One-dimensional thinking can result in what Pope Francis calls “the crisis and effects of modern anthropocentrism.”

“It’s the idea of human beings as the center of the universe,” Johnson explained, with highly individualized agendas.

This leads us to see nature as an object of utility, Pope Francis said, and to seek dominion over the universe, rather than responsible stewardship. “The technological mind sees nature as basically dead, a cold body of facts,” Johnson said.

Citing our past history of experiments on animals, Johnson noted, “This is where we go when we approach the world to study it as ‘a thing.’ It’s a shift in consciousness. We even do it a lot with people. We see people and nature as things instead of something profoundly important.”

• Practical relativism.

Pope Francis also pointed to the rise of “practical relativism” in which we see everything as “irrelevant” unless it serves our own immediate interests.

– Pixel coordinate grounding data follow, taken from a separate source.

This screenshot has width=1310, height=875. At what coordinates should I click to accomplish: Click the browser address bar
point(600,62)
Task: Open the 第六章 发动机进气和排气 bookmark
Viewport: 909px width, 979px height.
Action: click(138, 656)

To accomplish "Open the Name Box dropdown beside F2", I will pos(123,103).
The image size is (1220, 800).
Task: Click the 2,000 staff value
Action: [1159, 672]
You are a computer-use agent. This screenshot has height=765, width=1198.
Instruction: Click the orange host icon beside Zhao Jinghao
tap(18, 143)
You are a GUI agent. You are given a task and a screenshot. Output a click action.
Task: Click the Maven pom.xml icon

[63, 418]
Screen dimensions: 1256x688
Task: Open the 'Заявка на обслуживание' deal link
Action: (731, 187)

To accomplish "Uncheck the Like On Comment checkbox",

In the encyclical, he wrote, “When human beings place themselves at the center, they give absolute priority to immediate convenience and all else becomes relative.”

There is a logic in all this that leads to “environmental degradation and social decay,” Pope Francis said. This thinking is apparent in wasteful consumption without regard for the environment. It is also visible in all forms of criminal activity without regard for others.

It is even visible, Pope Francis cautioned, in total reliance on the “invisible forces of the market” that regulate the economy without consideration for the impact on nature and society.

In essence, we are failing to see “the deepest roots of our present failures,” Pope Francis said. These failures have to do with “the direction, goals, meaning and social implications of technological and economic growth.”

“Pope Francis is responding to Pope Benedict and John Paul II before him,” Johnson said, incorporating their thinking into Laudato Si’.

Johnson emphasized that no one is saying we should get rid of science or technology, which has improved the quality of life in many instances, or get rid of business, which provides people with valuable work.

“That’s not what we’re saying here. But there’s some kind of balance that’s been thrown off here that we need to bring back.”

According to Pope Francis, today’s complex problems cannot be dealt with “from a single perspective or a single set of interests.” A broader perspective is needed to address the great problems of our day.

Collectively, our world is too complicated for one-dimensional thinking, Johnson explained. A blending of perspectives may be needed to produce better outcomes.

Can we take into account, as Pope Francis suggested, the “data” generated by other fields of knowledge, such as “philosophy” and “social ethics”?

“Can we collaborate?” Johnson asked. “Can we learn? Can we listen?”